Господина директора обожали те, кто в гибельные времена получал еду в обмен на долговые обязательства. Господина директора ненавидели те, у кого он изъял много разного в обмен на долговые обязательства. А сам Винный не думал ни о любви, ни о ненависти окружающих, уверенно продолжая начатое, и отныне его заботила уже не только шахта Дмитровская номер два, делом его стал весь город.
А чтобы город жил и процветал, его, прежде всего, нужно хорошо кормить. И точно в назначенный срок в поля вышли огромные зерноуборочные машины, настоящие исполины в железной броне, человек рядом с которыми был подобен букашке.
Высокие трубы вокруг небольшой кабины рулевого курились густым смолистым дымом, застилавшим небо. А спрятанные во чреве котлы кипели от непрерывно подбрасываемого в топку угля и неудержимой силой пара неспешно и размерено вращали громадные колёса диковинного механизма.
"Фьють" — озорно пели острейшие лезвия, в мгновенье ока скосив десятиметровую полосу пшеницы. И снова: "Фьють, фьють…"
— Это невероятно! — ликовал Пётр Александрович и, не целясь, стрелял в задымлённое небо пробкой. — Ваши бокалы, господа. Это успех! Наш общий успех!
Вместе с уборочной техникой в поля вышли и городские руководители больших и малых калибров, а в центре, как, впрочем, всегда, господин директор с замом. Настроение было благодушным — машины работали безупречно и быстро собирали урожай. Игристое вино искрилось в предусмотрительно захваченных тонкостенных бокалах.

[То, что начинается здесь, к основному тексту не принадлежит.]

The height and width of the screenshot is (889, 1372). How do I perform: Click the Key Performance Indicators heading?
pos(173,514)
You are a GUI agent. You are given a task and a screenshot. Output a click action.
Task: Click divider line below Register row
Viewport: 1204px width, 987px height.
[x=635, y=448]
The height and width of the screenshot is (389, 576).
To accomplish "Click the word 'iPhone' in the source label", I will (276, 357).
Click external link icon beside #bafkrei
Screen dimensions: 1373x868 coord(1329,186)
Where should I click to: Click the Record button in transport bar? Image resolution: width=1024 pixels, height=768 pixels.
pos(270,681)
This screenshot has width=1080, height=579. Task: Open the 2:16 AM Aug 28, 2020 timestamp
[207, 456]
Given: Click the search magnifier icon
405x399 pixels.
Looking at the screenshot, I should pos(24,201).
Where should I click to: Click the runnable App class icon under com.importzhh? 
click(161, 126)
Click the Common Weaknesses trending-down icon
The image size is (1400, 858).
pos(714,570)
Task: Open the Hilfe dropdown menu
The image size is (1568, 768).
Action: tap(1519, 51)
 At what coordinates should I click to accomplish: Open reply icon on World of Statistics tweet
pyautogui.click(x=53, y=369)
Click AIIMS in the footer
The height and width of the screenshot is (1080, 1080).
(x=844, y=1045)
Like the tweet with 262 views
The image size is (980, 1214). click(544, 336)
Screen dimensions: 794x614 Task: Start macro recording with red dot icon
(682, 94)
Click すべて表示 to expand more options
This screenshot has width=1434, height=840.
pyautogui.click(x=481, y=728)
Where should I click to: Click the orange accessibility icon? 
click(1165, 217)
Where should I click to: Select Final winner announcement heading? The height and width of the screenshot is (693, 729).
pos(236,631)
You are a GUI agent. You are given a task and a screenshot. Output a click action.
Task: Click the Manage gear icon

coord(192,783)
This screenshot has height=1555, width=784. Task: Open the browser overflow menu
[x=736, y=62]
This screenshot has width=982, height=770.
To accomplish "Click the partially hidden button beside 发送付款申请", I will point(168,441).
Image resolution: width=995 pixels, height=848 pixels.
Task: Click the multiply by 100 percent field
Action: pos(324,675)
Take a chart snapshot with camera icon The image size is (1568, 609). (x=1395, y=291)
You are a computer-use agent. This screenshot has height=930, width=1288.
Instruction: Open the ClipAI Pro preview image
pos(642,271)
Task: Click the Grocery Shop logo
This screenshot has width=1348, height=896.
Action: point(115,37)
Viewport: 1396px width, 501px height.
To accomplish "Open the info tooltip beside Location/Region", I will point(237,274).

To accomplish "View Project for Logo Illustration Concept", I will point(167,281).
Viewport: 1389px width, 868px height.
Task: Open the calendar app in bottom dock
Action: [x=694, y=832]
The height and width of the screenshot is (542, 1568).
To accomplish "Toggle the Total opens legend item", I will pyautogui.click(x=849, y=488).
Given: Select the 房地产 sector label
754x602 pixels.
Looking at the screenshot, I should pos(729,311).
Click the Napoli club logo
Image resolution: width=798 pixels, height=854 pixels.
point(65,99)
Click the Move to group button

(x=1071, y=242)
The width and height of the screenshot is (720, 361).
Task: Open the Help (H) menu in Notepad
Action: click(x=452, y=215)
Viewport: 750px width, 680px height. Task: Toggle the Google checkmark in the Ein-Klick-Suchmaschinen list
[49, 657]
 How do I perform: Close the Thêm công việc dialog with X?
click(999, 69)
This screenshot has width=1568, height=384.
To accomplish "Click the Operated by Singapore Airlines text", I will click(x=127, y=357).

Но, не смотря на улыбки на лицах, радовались далеко не все.
— Празднуют, веселятся, — совсем не различимо во всеобщем гвалте прошипел кто-то, но был услышан и получил ответ:
— Ничего-ничего придёт ещё наше время, вот тогда мы попразднуем…
Дойдя до конца поля, неутомимый зерноуборочный гигант дал полный ликования гудок и повернул в обратный путь.
— Пётр Александрович, — обращался Винный к своему заму, — раньше нам всё приходилось ездить скупать хлеб, а теперь тебе придётся зерно продавать.
— Продадим, Олег Васильевич, было бы что! — беззаботно отмахивался Грабко.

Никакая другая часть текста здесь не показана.